_Aufgaben:_
1. Beantworte anhand des Testberichts über die Quadrofonie-Anlage:
(a) Was kostet das neueste Oasis-Album auf Vinyl und was als CD?
(b) Welche Stereoanlage besaß der Verfasser bisher und wie alt war sie?
(c) Wie viel muss man für einen neuen Plattenspieler brauchbarer Qualität mindestens zahlen?
2. Schreibe einen Abschnitt aus dem Testbericht über die Quadrofonie-Anlage ab. Beginne bei den Worten „Zuerst dachte ich, dass“ und hör nach „zu investieren habe.“ auf.
3. Führe den Testbericht über die Quadrofonie-Anlage mit KEF-Boxen und Technics-Plattenspieler ab der Stelle weiter, an der er endet.

_Auszug:_
---*---

# [HifiTest] vier KEF iQ5 + Technics 1210 MKII + KA 5010 = klassische Quadrofonie



## Grunert (1. März 2009)

*Inhaltsverzeichniss:*

*Einführung *
*Das System *
*Die Boxen *
*Der Plattenspieler*
*Der Vollverstärker *
*Klangliches Fazit*


*Einführung:*
Momentan erlebt Vinyl eine Renaissance.
Immer mehr Künstler bringen ihre Platten auch auf Vinyl raus, z.B. Bruce Springsteen, Mando Diao, Red Hot Chili Peppers, Coldplay, Oasis u.v.m.
(Einfach mal auf eBay im Vinylunterodner vorbeischauen und ihr werdet überrascht sein, wieviel von eurer Lieblingsmusik auf Vinyl erhältlich ist!)

Eine CD oder die runtergeladenen Lieder kann man schnell auf CD brennen, oder gleich auf den USB-Stick damit.
Doch was bleibt von der eigenen Lieblingsmusik?
CDs überleben vielleicht 15 Jahre und auf Festplatten gerät es irgendwann in Vergessenheit.
Eine Vinylplatte hält dagegen ein Leben lang.

Dies erklärt auch die überraschende Auferstehung von Vinyl.
Ein Album auf Vinyl kostet im Beispiel vom neusten Oasisalbum 21€ im Vergleich dazu die CD nur 10€.

Bekommen tut man dafür die limitierte Vinyledition, mit großem doppelseitigen Kallppcover, zwei bedruckten Hüllen samt hochwertigen zwölf Zoll großen, 180 Gramm Schallplatten.

Beim ersten Reinhören, musste ich erstaunt feststellen, das die neue LP nun 45 Umdrehungen pro Minute braucht.


(als Größenvergleich nutze ich immer eine 0,75 Liter Wasserflasche)




			Dieser Inhalt steht nur eingeloggten Mitgliedern zur Verfügung.
        




Das Vinyl für mich einen besonderen Reiz hat ist klar.
Nur stand ich nun vor dem Problem, dass meine fast 30 Jahre alte RFT Compact 1100 Stereoanlage meinen Ansprüchen nicht mehr gerecht wurde.

Also muss ein neues System her.
Fachkundig beraten wurde ich hierbei von den Leuten im hifi-forum.de .

Zuerst dachte ich, dass 200€ für einen Plattenspieler mit USB-Anschluss ausreichen sollten.
Leider gab es zu der Zeit noch nicht den n-tv Test ( ### n-tv.de -Medienfenster ### ), so dass ich erst mühsam überzeugt werden musste mehr zu investieren habe.

Allgemein gibt es zwei gute Möglichkeiten sich einen wohlklingenden Plattenspieler anzuschaffen:
- Man kauft sich einen soliden gebrauchten Plattenspielerunterbau; reinigt diesen und rüstet ihn mit neuen Tonabnehmer aus.
Dies ist sehr günstig, aber inzwischen wird auf E-Bay viel für gute gebrauchte Plattenspieler, besonders von Thorens, gezahlt.
- Oder man kauft einen neuen Plattenspieler, bei dem man für brauchbare Qualität mindestens 270-450 Euro zahlen muss.

---*---

_Aus einer Sammlung entnommene Einträge:_
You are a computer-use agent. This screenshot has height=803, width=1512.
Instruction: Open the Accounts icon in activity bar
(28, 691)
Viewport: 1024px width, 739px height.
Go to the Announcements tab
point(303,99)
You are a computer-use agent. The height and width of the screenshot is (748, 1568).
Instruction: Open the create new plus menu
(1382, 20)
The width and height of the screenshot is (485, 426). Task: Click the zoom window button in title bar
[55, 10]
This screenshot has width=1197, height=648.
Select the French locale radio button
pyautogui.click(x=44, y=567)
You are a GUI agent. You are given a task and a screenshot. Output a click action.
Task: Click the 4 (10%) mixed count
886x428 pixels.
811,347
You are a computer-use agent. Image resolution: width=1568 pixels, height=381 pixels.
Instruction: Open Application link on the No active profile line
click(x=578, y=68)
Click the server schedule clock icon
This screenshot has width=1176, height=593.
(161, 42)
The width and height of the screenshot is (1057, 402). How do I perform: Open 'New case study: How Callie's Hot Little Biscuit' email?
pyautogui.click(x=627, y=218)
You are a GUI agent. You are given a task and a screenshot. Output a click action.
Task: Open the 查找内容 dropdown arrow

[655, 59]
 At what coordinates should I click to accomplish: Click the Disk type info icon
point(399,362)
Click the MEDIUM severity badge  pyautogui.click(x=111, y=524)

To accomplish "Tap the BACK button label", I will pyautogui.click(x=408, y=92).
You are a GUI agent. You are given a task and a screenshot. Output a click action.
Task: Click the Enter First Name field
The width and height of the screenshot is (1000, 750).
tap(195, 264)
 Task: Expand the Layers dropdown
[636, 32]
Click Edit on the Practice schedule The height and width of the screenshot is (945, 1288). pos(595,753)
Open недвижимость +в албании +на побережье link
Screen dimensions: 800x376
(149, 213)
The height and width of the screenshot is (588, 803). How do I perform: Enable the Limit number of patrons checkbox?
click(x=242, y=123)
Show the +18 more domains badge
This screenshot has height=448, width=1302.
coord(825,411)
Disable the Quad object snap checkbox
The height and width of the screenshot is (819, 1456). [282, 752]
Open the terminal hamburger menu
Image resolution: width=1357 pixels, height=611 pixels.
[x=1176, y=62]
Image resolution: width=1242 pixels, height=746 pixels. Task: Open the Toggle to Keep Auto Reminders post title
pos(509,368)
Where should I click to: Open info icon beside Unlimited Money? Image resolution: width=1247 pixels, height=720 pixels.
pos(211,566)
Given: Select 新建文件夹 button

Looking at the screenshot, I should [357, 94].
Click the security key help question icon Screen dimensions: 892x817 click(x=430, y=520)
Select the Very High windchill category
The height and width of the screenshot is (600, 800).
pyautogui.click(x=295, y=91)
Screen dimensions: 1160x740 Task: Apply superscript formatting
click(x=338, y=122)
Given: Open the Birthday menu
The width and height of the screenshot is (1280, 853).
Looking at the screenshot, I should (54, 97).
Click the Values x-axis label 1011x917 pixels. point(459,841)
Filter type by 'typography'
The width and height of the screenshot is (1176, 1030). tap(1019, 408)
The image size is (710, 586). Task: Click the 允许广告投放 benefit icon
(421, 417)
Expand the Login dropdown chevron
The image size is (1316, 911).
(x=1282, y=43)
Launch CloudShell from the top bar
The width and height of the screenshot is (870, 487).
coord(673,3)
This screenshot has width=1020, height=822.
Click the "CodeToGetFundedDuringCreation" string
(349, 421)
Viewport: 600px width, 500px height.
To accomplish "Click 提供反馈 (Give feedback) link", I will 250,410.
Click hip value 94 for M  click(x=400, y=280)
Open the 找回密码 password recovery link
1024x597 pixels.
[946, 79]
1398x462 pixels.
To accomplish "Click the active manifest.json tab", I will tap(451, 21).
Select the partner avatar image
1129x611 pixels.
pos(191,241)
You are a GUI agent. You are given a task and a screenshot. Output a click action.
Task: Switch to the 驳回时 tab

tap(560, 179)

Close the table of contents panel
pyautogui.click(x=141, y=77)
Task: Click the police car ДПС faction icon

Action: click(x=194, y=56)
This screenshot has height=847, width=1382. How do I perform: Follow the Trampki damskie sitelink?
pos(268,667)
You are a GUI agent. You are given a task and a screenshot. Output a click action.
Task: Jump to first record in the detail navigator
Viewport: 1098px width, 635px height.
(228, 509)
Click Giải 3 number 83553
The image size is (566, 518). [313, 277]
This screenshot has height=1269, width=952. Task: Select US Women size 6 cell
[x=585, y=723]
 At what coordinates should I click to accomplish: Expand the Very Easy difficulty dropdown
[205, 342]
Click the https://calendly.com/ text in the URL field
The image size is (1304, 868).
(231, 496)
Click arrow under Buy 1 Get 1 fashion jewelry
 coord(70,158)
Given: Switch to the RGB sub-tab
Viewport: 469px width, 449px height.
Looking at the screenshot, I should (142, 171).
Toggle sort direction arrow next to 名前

---*---

_Lösungen:_
1.
(a) Auf Vinyl 21 €, als CD 10 €.
(b) Eine RFT Compact 1100, fast 30 Jahre alt.
(c) Mindestens 270–450 Euro.

2.
Zuerst dachte ich, dass 200€ für einen Plattenspieler mit USB-Anschluss ausreichen sollten.
Leider gab es zu der Zeit noch nicht den n-tv Test ( ### n-tv.de -Medienfenster ### ), so dass ich erst mühsam überzeugt werden musste mehr zu investieren habe.

3.
Nach längeren hin und her, wollte ich mir den Pro-ject Debut III Phono kaufen. 
Dieser Plattenspieler ist sehr puristisch und verfügt über einen eingebauten Phonoverstärker und ist in verschiedenen knalligen Farben verfügbar.
Er kostet zwischen 280 und 300 Euro.

Aber auch von diesem Plattenspieler wurde mir abgeraten.
Einige, die diesen Plattenspieler hatten, haben ihn umgehend zurückgegeben, da sie maßlos enttäuscht waren.

Zähneknirschend musste ich mein Budget wieder aufstocken und mein Fokus richtete sich auf den Technics 1210 MKII, der Klassiker unter den Plattenspielern.
Ohne Tonabnehmer mit 440€ aber relativ teuer.

Im Bericht von n-tv wird vom Sprecher _(nicht von den Experten!)_ gesagt, dass dieser Plattenspieler nicht zum Hören von Klassik geeignet ist.

Dies stimmt so nicht.
Zwar ist es ein DJ-Plattenspieler und wird für die Disko gerne mit einem Ortofon Concorde Tonabnehmer (auch im Bericht zu sehen) bestückt, aber mit anderen Tonabnehmern wird dieser sehr robuste, laufruhige Plattenspieler auch für Klassikliebhaber eine Alternative.

Als Tonabnehmer wurde mir der für seinen Preis sehr gute Nagaoka 321 BE MM empfohlen.
Alternativen wären noch die deutlich teureren, aber kaum besseren, Benz MC-20 E2L und Denon DL 110 bzw. DL 160 gewesen.


In einem anderen Thread wurde ich auf die formschönen KEF iQ50 aufmerksam.
Die KEF iQ5 sind fast baugleich und Auslaufmodelle, deswegen momentan mit 180 Euro pro Stück richtig billig.
Obwohl mir alle Stereoliebhaber von vier Standlautsprechern abgeraten haben, da dies die "Stereobühne zerstören" würde, habe ich mich für vier dieser KEF iQ5 in Apfel dunkel entschieden.
Wichtig ist mir vor allem das Gefühl, dass die Musik von überall her kommt; und deshalb bin ich bereit einen Teil des Stereoerlebnisses einzubüßen.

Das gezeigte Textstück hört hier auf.